Obituaries

Robert S. McNamara, defense secretary in the Kennedy and Johnson administrations, and dubbed the "architect" of U.S. involvement in the Vietnam War, has died at the age of 93, AP reports. He died early today, according to his wife.

At first he took pride in his work in the Vietnam conflict, but then, after the whole policy went haywire, with tens of thousands of Americans having died in an unjust war, he spent the rest of his life wondering where and why the hell it went wrong.

When McNamara realized the war was a mistake, he pissed off LBJ, who thought McNamara was out to support his bitter enemy RFK:

The turning point came on May 19, 1967, when Mr. McNamara sent a long and carefully argued paper to Johnson, urging him to negotiate a peace rather than escalate the war.
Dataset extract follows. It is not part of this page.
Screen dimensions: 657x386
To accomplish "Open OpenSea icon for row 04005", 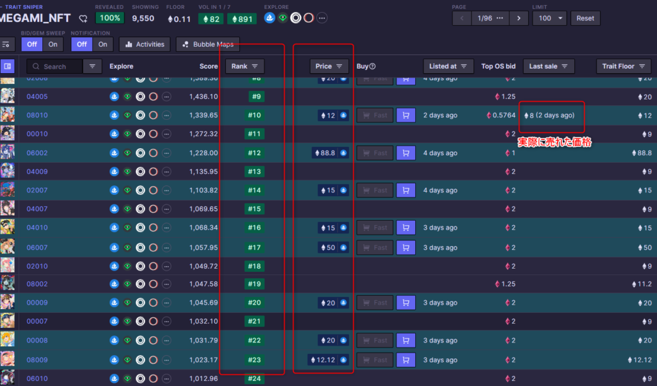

“The Vietnam war is unpopular in this country,” the paper began. “It is becoming increasingly unpopular as it escalates — causing more American casualties, more fear of its growing into a wider war, more privation of the domestic sector, and more distress at the amount of suffering being visited on the noncombatants in Vietnam, South and North.”

“Most Americans,” Mr. McNamara continued, “are convinced that somehow we should not have gotten this deeply in. All want the war ended and expect their president to end it. Successfully. Or else.”
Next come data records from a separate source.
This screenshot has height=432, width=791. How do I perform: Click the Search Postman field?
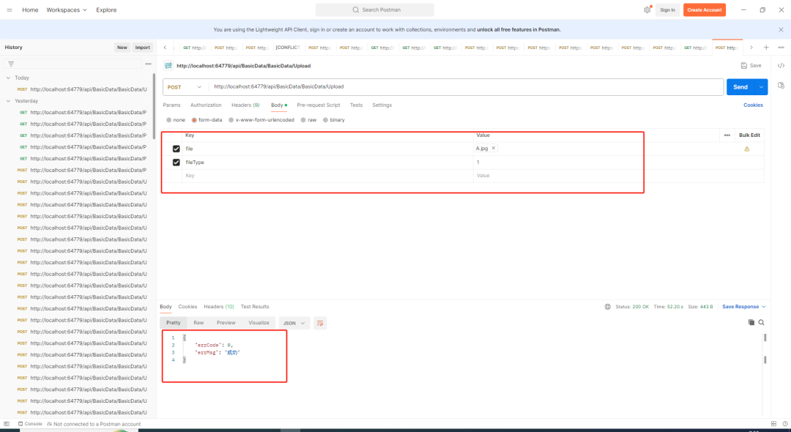click(375, 10)
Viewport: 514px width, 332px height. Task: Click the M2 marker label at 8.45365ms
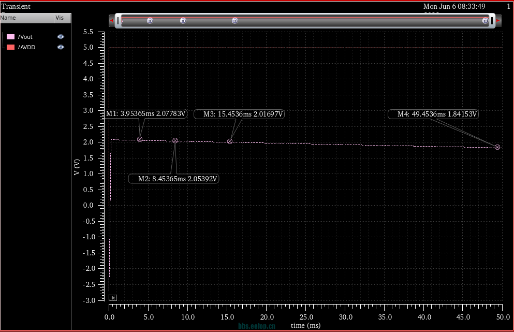(x=174, y=179)
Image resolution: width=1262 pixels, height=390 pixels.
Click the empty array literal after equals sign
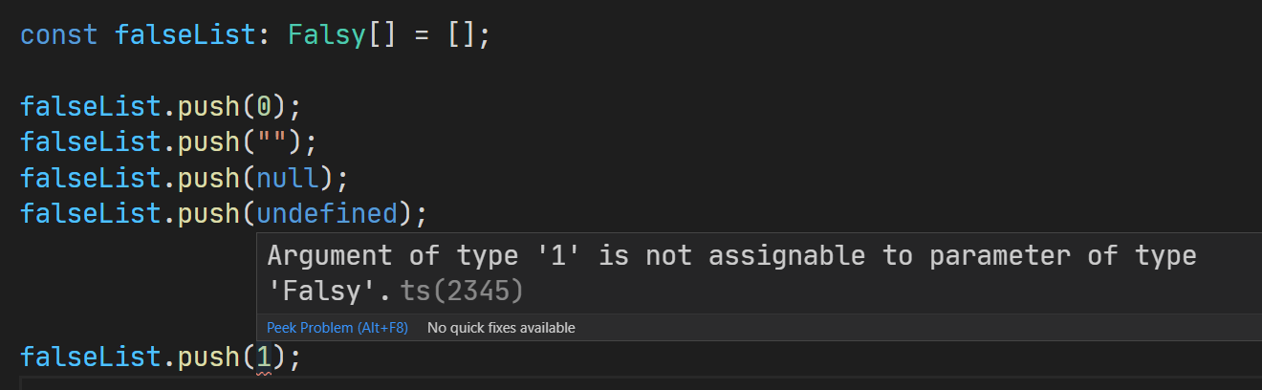tap(460, 35)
That was the last straw for Johnson, who came to believe that Mr. McNamara was secretly plotting to help Robert F. Kennedy, then a Democratic senator from New York, run on a peace ticket in the 1968 election. The president announced on Nov. 29, 1967, that Mr. McNamara would give up his post at the Pentagon to run the World Bank. Mr. McNamara left office two months later, never comprehending, in his words, “whether I quit or was fired.”